(Stored data entries)
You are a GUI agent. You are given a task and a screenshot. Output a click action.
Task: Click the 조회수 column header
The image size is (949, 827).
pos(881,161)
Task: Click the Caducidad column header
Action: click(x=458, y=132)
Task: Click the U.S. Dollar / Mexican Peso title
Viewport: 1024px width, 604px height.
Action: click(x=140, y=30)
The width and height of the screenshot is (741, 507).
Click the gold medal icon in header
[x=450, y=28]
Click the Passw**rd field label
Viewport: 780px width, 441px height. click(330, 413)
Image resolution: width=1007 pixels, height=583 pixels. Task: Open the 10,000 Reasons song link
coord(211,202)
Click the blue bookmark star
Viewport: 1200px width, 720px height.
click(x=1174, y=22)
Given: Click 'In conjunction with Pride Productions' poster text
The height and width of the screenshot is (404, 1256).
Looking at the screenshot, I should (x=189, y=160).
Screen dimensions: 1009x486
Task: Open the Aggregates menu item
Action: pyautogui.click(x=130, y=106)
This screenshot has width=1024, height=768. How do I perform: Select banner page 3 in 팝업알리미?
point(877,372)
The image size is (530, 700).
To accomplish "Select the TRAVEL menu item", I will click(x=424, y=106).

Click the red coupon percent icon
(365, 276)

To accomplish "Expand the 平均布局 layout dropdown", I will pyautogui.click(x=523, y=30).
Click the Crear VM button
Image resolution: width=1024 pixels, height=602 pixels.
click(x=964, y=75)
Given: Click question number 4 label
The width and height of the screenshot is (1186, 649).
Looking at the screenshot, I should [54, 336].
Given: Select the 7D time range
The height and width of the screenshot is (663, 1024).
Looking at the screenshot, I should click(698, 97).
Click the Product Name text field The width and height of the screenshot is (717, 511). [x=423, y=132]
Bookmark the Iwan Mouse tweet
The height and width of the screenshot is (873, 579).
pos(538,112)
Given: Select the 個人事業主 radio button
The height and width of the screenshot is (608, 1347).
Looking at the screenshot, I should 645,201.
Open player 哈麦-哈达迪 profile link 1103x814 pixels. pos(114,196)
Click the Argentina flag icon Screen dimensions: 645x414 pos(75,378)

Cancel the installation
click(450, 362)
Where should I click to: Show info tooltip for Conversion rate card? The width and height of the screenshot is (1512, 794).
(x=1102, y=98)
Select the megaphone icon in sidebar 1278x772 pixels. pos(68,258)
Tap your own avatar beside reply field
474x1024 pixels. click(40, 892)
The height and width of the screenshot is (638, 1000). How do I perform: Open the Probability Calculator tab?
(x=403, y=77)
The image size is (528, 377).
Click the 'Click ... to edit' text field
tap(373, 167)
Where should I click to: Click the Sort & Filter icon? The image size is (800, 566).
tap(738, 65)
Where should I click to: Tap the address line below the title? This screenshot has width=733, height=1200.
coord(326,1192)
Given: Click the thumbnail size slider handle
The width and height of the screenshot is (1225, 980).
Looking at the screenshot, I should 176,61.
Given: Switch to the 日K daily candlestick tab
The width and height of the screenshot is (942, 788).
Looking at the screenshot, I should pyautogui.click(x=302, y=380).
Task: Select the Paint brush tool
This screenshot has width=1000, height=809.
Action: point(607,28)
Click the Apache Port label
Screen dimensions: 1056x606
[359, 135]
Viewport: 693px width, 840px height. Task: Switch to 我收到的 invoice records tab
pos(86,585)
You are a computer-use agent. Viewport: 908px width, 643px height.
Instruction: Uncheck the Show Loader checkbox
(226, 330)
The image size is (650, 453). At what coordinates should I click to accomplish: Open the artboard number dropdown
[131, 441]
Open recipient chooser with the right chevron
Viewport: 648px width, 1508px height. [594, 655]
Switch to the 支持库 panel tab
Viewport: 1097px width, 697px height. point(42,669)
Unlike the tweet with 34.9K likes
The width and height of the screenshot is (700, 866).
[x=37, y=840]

__Task objective__.
Copy the stretch of the records above that runs from the line with "Given: Select the 7D time range" through the line with "Task: Select the Paint brush tool". Both end lines belong in the copy, and nothing else does.

__Solution to this problem__.
Given: Select the 7D time range
The height and width of the screenshot is (663, 1024).
Looking at the screenshot, I should click(698, 97).
Click the Product Name text field The width and height of the screenshot is (717, 511). [x=423, y=132]
Bookmark the Iwan Mouse tweet
The height and width of the screenshot is (873, 579).
pos(538,112)
Given: Select the 個人事業主 radio button
The height and width of the screenshot is (608, 1347).
Looking at the screenshot, I should 645,201.
Open player 哈麦-哈达迪 profile link 1103x814 pixels. pos(114,196)
Click the Argentina flag icon Screen dimensions: 645x414 pos(75,378)

Cancel the installation
click(450, 362)
Where should I click to: Show info tooltip for Conversion rate card? The width and height of the screenshot is (1512, 794).
(x=1102, y=98)
Select the megaphone icon in sidebar 1278x772 pixels. pos(68,258)
Tap your own avatar beside reply field
474x1024 pixels. click(40, 892)
The height and width of the screenshot is (638, 1000). How do I perform: Open the Probability Calculator tab?
(x=403, y=77)
The image size is (528, 377).
Click the 'Click ... to edit' text field
tap(373, 167)
Where should I click to: Click the Sort & Filter icon? The image size is (800, 566).
tap(738, 65)
Where should I click to: Tap the address line below the title? This screenshot has width=733, height=1200.
coord(326,1192)
Given: Click the thumbnail size slider handle
The width and height of the screenshot is (1225, 980).
Looking at the screenshot, I should 176,61.
Given: Switch to the 日K daily candlestick tab
The width and height of the screenshot is (942, 788).
Looking at the screenshot, I should pyautogui.click(x=302, y=380).
Task: Select the Paint brush tool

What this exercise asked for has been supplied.